A friend brought up this saying to me a few weeks ago, and it’s been rolling around in my head. The truth is, I’m realizing more and more how true it is. Comparing myself to others either leads to feelings of arrogance and pride:
“I’m better than so and so at _______.”
“I would never do __________ like so and so.”
or leads to feelings of envy, self-doubt, and discontent:
“I’ll never be as good at ________ as so and so.”
“I wish I had _______________ like so and so.”
“I’m not good enough at _________________. So and so makes that obvious.”
The problem with both of these lines of thinking is that they just aren’t in line with the Gospel. I’m not loving myself or others as Christ calls me to. There’s nothing wrong with acknowledging the giftings of others or the great things happening in other people’s lives, but making a judgment call about those people or myself leads directly to sin. Similarly, it is wrong to disregard the needs of others or to ignore opportunities to help someone else. If I turn that into thinking I’m better than those people simply because I have ______ and they don’t, I’m headed down an ugly path of sin.

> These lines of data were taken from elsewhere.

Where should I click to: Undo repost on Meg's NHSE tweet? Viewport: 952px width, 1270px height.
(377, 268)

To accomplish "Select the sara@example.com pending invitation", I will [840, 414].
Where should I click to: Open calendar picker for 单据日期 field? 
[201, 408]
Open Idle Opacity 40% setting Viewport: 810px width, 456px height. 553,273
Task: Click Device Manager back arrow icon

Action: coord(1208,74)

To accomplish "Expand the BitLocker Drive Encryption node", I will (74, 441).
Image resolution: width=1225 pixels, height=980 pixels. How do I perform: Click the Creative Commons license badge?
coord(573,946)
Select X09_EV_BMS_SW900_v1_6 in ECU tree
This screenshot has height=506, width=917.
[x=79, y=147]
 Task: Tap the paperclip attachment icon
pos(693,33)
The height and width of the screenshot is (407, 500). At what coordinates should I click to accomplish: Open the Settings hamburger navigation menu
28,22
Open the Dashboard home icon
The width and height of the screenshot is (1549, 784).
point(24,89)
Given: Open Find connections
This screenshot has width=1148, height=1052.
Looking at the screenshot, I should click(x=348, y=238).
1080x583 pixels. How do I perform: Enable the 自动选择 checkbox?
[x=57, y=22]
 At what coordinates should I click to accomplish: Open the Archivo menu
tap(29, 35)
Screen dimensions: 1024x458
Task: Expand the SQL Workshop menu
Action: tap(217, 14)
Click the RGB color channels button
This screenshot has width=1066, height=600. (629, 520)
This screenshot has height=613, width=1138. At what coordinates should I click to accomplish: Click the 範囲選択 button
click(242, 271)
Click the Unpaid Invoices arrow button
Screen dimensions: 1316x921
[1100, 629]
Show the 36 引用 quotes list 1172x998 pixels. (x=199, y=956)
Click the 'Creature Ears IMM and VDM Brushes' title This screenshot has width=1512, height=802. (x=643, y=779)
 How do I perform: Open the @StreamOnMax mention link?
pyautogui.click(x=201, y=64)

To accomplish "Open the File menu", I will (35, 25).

All of this to say I’m asking God to help me kill the practice of unhealthy comparisons and to replace comparison with contentedness–true contentedness. Embarking on this journey has made it clear that I make sinful comparisons A LOT. I don’t expect this to be a “quick fix”. In fact, I kind of expect it to be a lifelong thing that I wrestle with to various degrees during different seasons in my life. A lot of society is built around comparisons. It’s difficult to avoid both envy and arrogance. I’m asking God to replace the sinful comparing with a heart more like His–one that acknowledges and treats both myself and others as His creation and that shares and practices the Gospel rather than my own self-serving fleshly thoughts.